### [OBJECTIVE]
Reproduce verbatim the lines from the one with "You are a computer-use agent." to the one with "Click Show sources information link", inclusive, omitting the pictures.

### [INFORMATION PROVIDED]
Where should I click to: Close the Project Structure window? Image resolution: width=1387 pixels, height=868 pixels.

* * *

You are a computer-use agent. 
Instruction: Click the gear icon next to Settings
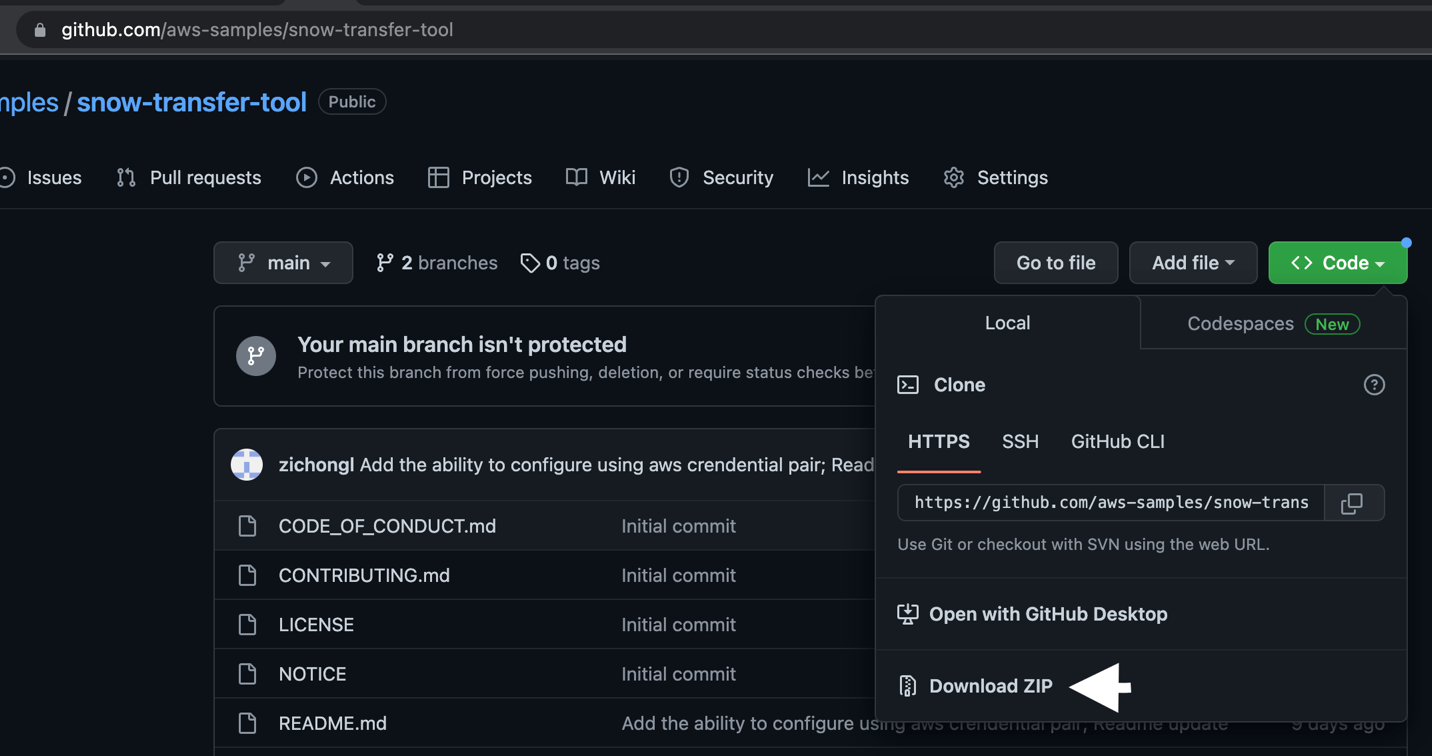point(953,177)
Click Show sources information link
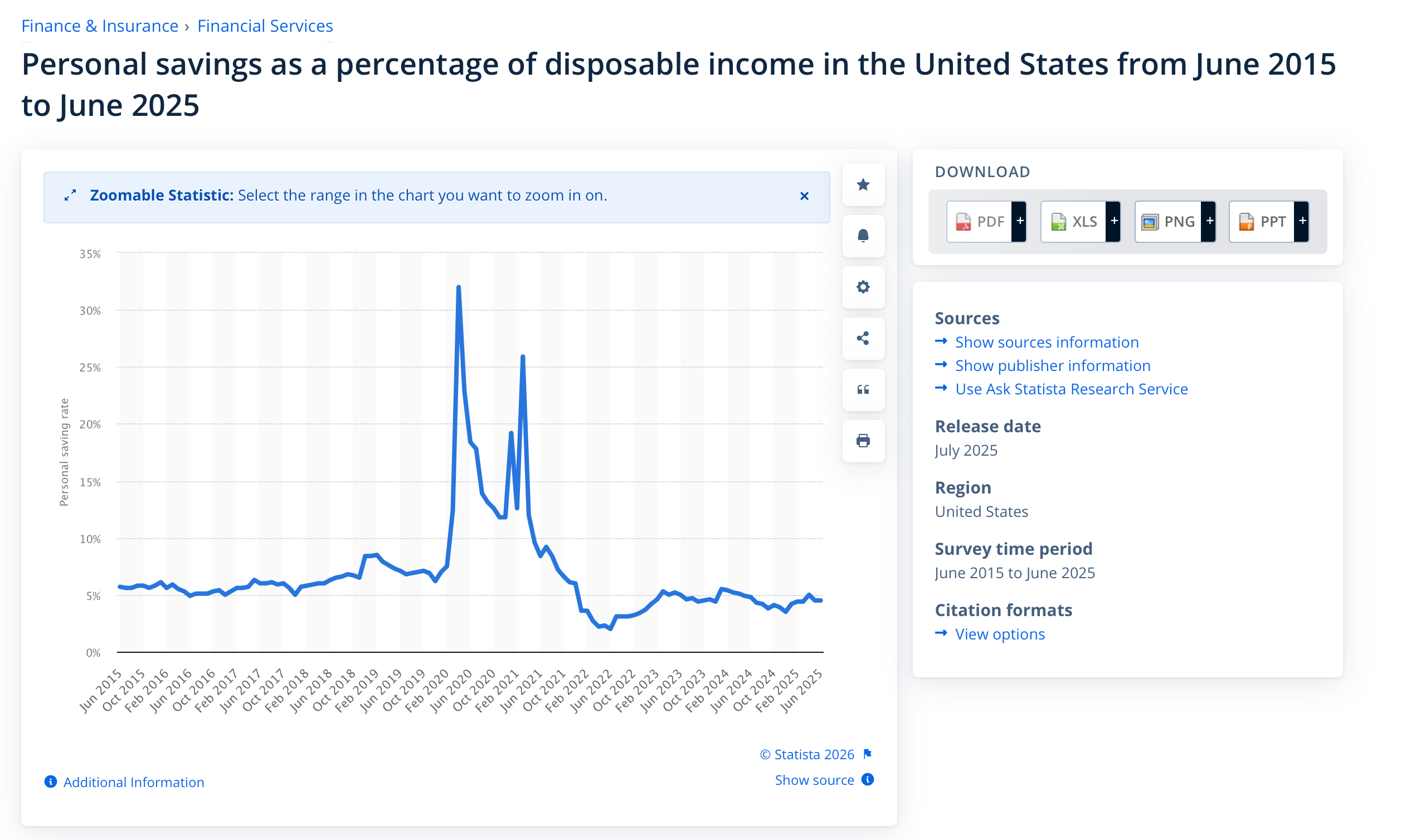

* * *

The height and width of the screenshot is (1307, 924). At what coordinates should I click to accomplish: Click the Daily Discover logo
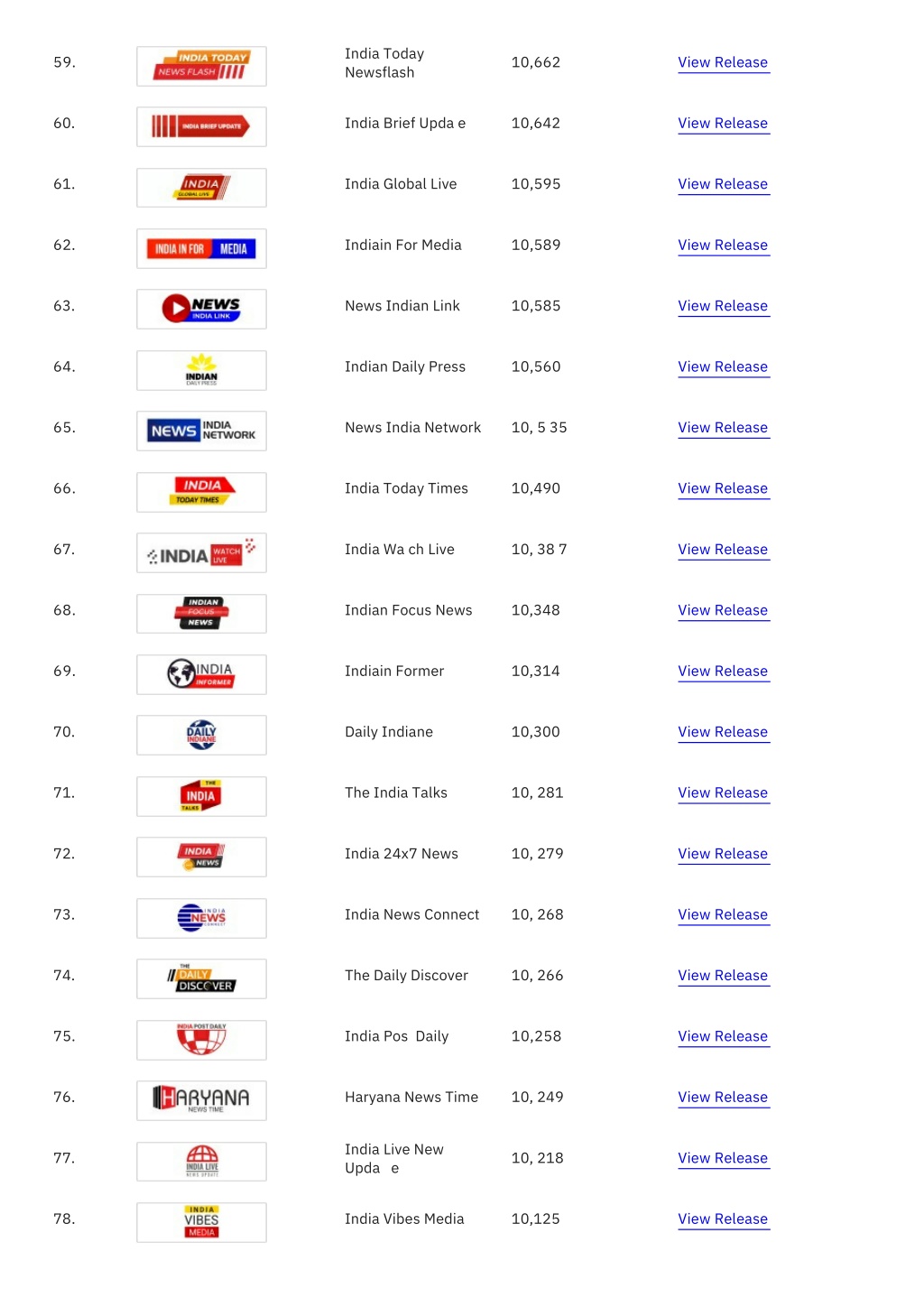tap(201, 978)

### [TASK SOLUTION]
You are a computer-use agent. 
Instruction: Click the gear icon next to Settings
point(953,177)
Click Show sources information link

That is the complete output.